# Problema con qt y acetoneiso

## lanstat

Saludos, la cuestion es esta, emergí acetoneiso que tenia como dependencia qt (y bueno todos los paquetes que con el van) despues de terminar de instalar sin ningun inconveniente, ejecuto acetoneiso y me dice que no encuentra el archivo libqt-webkit.so.4, pero el archivo se encuentra en /usr/lib/qt. Intento emerger qt-webkit pero no instala nada.

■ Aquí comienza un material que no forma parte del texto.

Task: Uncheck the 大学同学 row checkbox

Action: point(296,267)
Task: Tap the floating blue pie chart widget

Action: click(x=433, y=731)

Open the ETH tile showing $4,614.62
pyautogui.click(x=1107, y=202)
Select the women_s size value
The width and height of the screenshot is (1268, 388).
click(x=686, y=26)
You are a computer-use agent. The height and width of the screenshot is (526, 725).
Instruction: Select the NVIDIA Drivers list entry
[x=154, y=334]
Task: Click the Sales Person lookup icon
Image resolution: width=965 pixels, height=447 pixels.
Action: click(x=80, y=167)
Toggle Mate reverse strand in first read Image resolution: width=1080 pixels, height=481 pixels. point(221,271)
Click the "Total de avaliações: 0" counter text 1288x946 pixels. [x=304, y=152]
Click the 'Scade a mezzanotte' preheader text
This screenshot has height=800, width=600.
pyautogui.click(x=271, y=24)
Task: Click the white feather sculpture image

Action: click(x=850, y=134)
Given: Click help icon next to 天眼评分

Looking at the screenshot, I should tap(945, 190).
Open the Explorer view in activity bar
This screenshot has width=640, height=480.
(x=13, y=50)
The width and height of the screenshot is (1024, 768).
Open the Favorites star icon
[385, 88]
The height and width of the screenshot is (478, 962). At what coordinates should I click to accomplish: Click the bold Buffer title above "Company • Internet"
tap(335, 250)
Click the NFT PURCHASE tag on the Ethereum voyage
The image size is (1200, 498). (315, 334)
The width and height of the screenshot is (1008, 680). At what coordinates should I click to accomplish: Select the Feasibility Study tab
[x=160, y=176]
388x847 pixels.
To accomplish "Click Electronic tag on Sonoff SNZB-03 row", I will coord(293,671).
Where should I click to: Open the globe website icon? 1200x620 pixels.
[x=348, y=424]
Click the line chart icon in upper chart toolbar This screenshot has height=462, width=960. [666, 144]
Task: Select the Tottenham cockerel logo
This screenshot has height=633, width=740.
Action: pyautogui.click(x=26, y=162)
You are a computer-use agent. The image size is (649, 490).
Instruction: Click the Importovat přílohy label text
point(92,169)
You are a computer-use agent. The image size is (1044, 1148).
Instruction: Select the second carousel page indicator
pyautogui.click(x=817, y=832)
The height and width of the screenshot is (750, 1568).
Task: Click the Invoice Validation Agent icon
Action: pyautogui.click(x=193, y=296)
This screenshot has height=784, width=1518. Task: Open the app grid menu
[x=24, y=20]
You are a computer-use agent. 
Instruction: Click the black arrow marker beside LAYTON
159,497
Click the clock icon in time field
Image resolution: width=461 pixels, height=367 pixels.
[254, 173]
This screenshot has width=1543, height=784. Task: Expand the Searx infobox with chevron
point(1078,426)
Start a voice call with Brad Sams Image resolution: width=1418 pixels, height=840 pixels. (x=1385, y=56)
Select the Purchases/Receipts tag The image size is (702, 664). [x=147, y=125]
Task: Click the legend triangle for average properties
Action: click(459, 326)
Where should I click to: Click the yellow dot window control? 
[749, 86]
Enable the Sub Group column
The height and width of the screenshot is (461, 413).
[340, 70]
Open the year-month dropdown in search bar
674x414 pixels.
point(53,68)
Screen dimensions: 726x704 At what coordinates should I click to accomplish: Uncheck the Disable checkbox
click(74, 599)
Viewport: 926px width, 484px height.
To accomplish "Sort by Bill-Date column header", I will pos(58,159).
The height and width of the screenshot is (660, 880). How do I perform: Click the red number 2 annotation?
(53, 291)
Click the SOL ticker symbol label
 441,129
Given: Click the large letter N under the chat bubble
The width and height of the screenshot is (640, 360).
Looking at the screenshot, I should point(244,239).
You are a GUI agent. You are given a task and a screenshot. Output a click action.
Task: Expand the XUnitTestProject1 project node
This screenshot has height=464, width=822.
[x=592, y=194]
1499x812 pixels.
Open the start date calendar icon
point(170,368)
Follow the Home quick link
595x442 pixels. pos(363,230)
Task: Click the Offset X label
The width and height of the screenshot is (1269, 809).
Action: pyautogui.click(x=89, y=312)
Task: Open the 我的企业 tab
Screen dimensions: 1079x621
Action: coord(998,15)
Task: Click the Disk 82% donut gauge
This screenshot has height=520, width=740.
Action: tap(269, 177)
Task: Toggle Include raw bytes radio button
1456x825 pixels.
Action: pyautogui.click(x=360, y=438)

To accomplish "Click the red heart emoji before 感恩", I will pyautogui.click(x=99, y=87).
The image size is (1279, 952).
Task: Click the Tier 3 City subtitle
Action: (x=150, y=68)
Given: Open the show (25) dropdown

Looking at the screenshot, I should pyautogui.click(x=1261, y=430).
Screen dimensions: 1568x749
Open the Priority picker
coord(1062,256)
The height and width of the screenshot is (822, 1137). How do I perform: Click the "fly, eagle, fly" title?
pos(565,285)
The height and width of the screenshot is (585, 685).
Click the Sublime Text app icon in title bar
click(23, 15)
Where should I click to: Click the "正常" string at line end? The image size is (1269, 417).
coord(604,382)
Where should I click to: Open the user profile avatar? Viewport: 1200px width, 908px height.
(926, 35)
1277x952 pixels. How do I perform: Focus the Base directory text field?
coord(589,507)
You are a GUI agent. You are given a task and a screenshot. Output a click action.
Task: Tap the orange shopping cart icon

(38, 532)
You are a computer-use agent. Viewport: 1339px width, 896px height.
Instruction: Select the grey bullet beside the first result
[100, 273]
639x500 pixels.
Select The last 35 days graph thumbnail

Cual podria ser el problema?

----------

## lanstat

Bueno la solucion a eso solo habia sida crear enlaces de las librerias de Qt  que se encontraban en /usr/lib/qt a /usr/lib pero tengo el problema al tratar de emerger qt-webkit   :Embarassed:  y otra cosa si despues de emerger qt4 aun existe la carpeta /usr/qt donde esta qt3 no me ocurria algun conflicto en el futuro?

----------

## pelelademadera

 *Quote:*   

> DEPEND="x11-libs/qt-gui:4
> 
>         x11-libs/qt-core:4
> 
>         x11-libs/qt-webkit:4
> ...

 

acetoneiso deberia haber emergido solo qt-webkit, en mi caso se emergio/ejecuto sin problemas. estoy en ~amd64

----------